— Dataset entries —

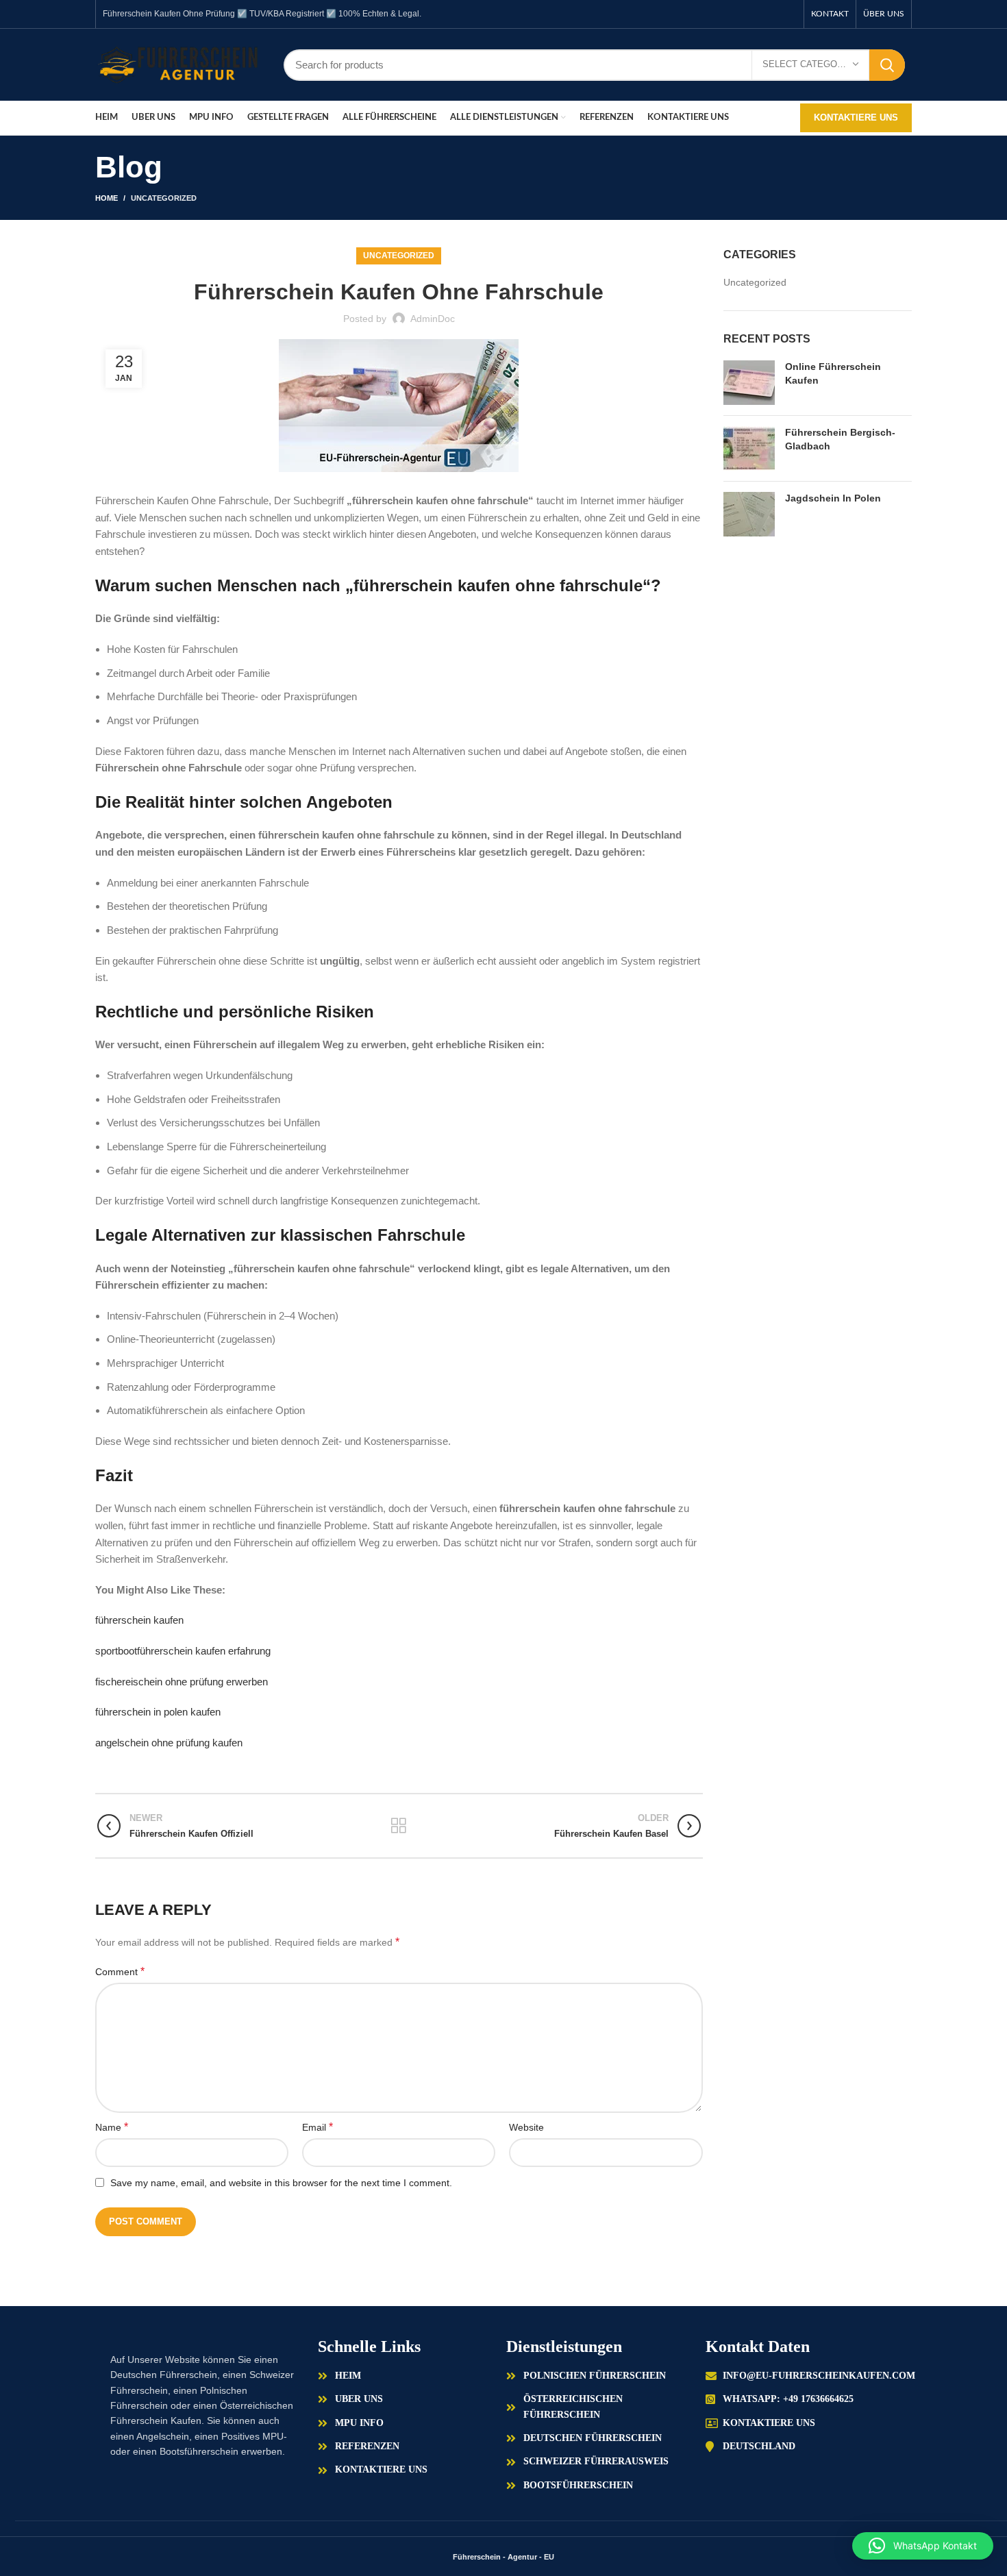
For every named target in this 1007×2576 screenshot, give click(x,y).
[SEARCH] (887, 65)
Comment (120, 1971)
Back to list (399, 1826)
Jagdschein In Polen (833, 498)
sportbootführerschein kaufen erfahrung (183, 1651)
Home (106, 198)
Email (317, 2127)
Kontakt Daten (758, 2346)
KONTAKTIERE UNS (856, 117)
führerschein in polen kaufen (158, 1712)
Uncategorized (164, 198)
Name (111, 2127)
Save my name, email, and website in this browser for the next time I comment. (281, 2182)
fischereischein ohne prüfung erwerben (181, 1681)
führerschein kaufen (139, 1620)
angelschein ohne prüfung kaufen (169, 1742)
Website (526, 2127)
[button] (922, 2546)
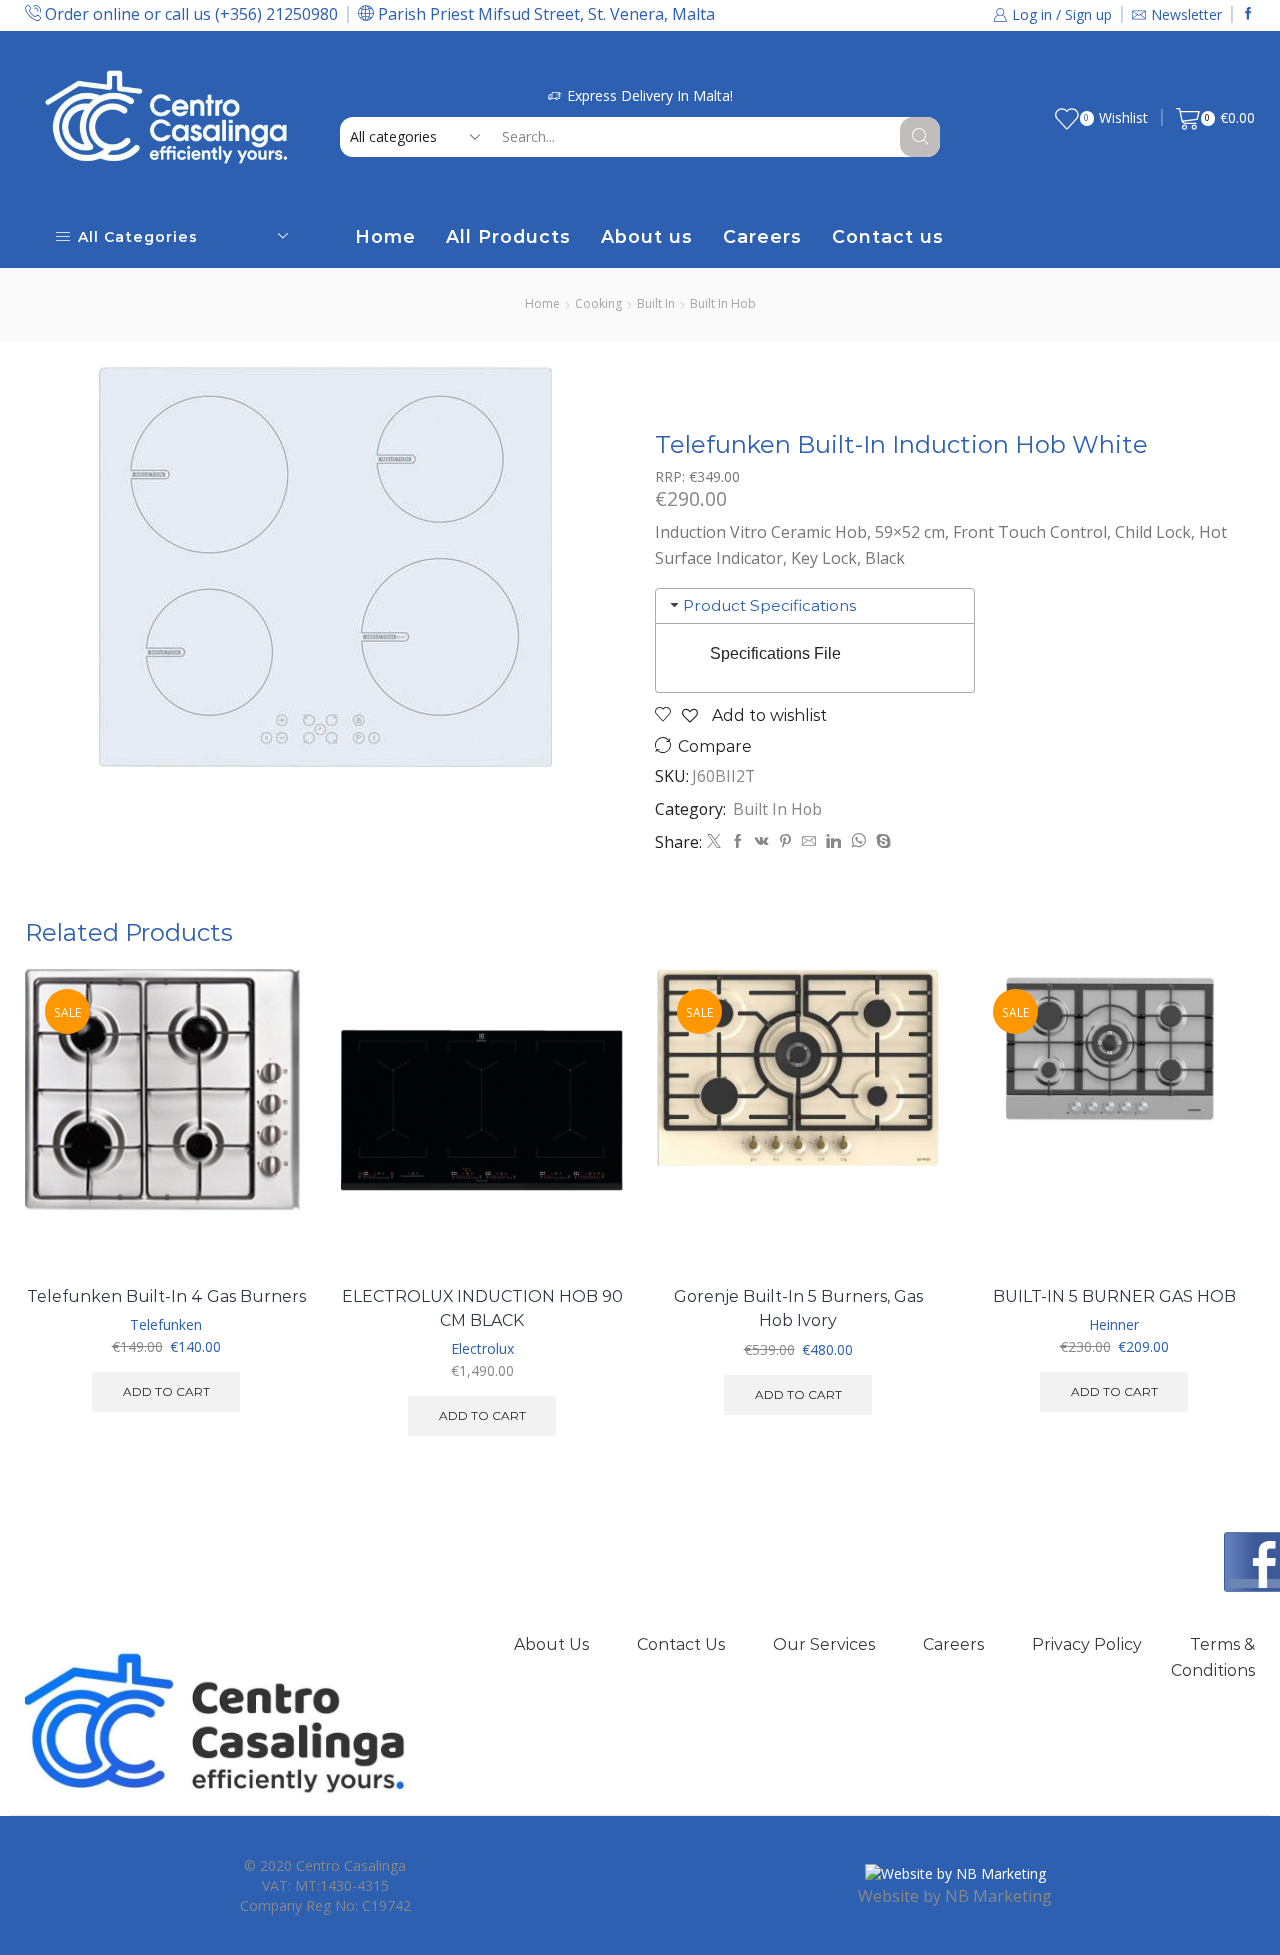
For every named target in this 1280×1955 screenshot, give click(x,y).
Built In (656, 303)
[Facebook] (1248, 14)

— TRY IT —
Exactly how many lines of the data above hold the word "click"? The number is the whole answer.

— EXERCISE SOLUTION —
2